Если окинуть «Часы» и «Пакет» бесстрастным теоретическим оком, то окажется, что юмор этих произведений почти однотипен: в обоих случаях комизм слова тесно увязан с комизмом положения, да и авторское отношение к главным комическим героям очень сходно: в первом случае — весьма сочувственное, во втором — восторженное.
Но механизм смешного в «Часах» и «Пакете» разный. Если в «Часах» он основывался на разнице восприятия одних и тех же событий героем и читателем, то в «Пакете» он возникает на контрасте между суровой опасностью — и балагурством, между подлинным героизмом — и простецки бытовым, почти «домашним» его описанием.
…Внезапный приезд генерала отсрочил обыск для Пети Трофимова. Стал он думать, что ему делать с пакетом.
«Фу, — думаю. — Об чем разговор? Да съем!.. Понимаете? Съем, и все тут.
И сразу я вынул пакет. Не пакет уж, конечно, — какой там пакет! — а просто тяжелый комок бумаги. Вроде булочки. Вроде этакого бумажного пирожка».
Этот удачный, хотя и нечаянно сложившийся образ домашнего пирожка помогает герою и весь свой рассказ о пакете перевести в сугубо «домашний» план.
«Ох, — думаю, — мама! А как же мне его есть? С чего начинать? С какого бока?
Задумался, знаете. Непривычное все-таки дело. Все-таки ведь бумага — не ситник. И не какой-нибудь блеманже.
И тут я на своего конвоира взглянул.
Улыбается! Понимаете? Улыбается, белобандит!..»
Слово «белобандиты» встречалось в ту пору в серьезных газетных текстах. Но Петя и его переводит в бытовой план. В данном случае он просто обозвал своего конвоира бандитом, а «бело» тут означает только, что «бандит» служит в белых войсках.
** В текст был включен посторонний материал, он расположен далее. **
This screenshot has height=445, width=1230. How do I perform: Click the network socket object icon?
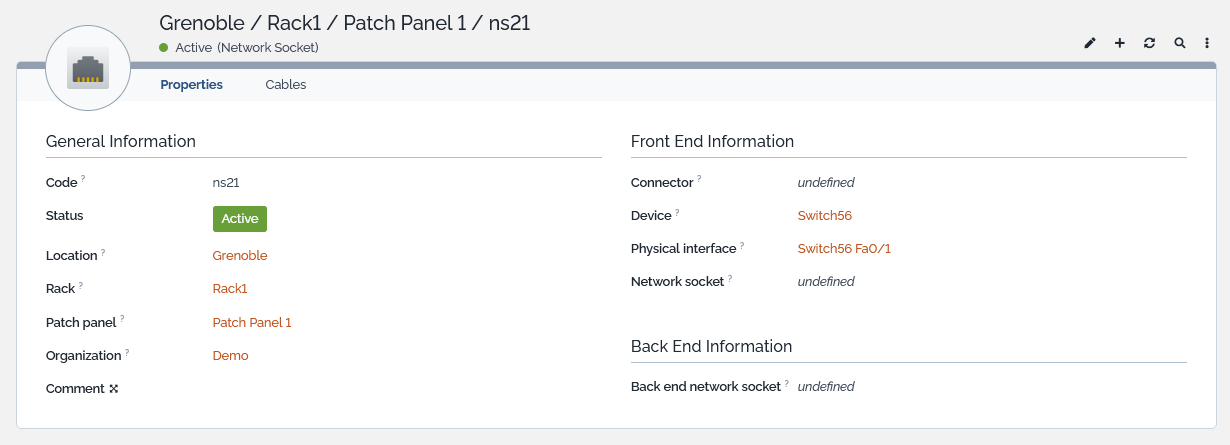point(88,70)
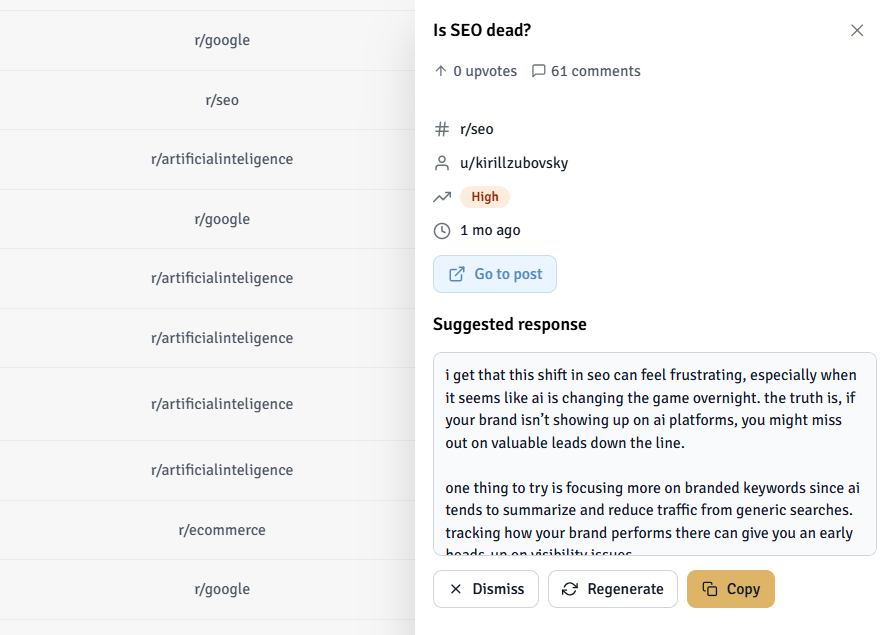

«Ах так?! — думаю. — Улыбаешься, значит?
И тут я нахально, назло, откусил первый кусочек пакета. И начал тихонько жевать. Начал есть.
И ем, знаете, почем зря. Даже причмокиваю.
Как вам сказать?
С непривычки, конечно, не очень вкусно. Какой-то там привкус. Глотать противно. А главное дело — без соли, без ничего, так, всухомятку жую».
Какой-нибудь очеркист, описывая этот подвиг героя-красноармейца, нашел бы высокие, патетические слова. И был бы прав, между прочим. Потому что подвиг есть подвиг.
А тут словно забавное, анекдотическое происшествие описывается. Будто Петя не во вражеском штабе, накануне смерти неминучей сидит, а у тещи пирожки да блины кушает…
Но подвиг от этого не мельчает, а, напротив, обретает особую высоту и объемность: срабатывает наше воображение. Слушая Петин рассказ, мы все время прикидываем, каково ему было на самом деле.
Да и смех тут звучит не зря. Он еще больше подчеркивает высоту подвига.
В том же стиле описывает Петя и генеральский допрос, кончающийся такими словами: «Вот, — говорит, — мое распоряжение. Попробуйте его шомполами. Поняли? Когда говорить захочет, приведите его ко мне на квартиру, А я чай пить пойду…»
Шутка ли дело — по голому телу шомполами! А послушать Петю — так шутка…
А потом его действительно будут бить шомполами, но он и тут найдет возможность подшучивать: «Только бы — думаю, — не закричать! А так все — слава богу».
И даже удивление врагов, пораженных стойкостью пленника, Петя описывает все в том же балагурском тоне:
«— Вот ведь, — говорят, — тип! Вот экземпляр! Ну и ну!.. Бейте, братцы!.. Бейте его, пожалуйста, до полусмерти! Заговорит! Запоет, каналья!..»
Как вам нравится: «Бейте его, пожалуйста, до полусмерти»? «Пожалуйста» говорят, когда просят о какой-то доброй услуге. А тут любезно упрашивают бить человека до полусмерти…
Любопытно, что при всем драматизме «Пакета» юмор нигде не переходит в смех сквозь слезы, хотя для этого тут, казалось бы, полный простор. Петя находит возможным вышучивать самые трагические моменты своего рассказа, а писатель ничего не добавляет от себя, доверяя читательскому воображению.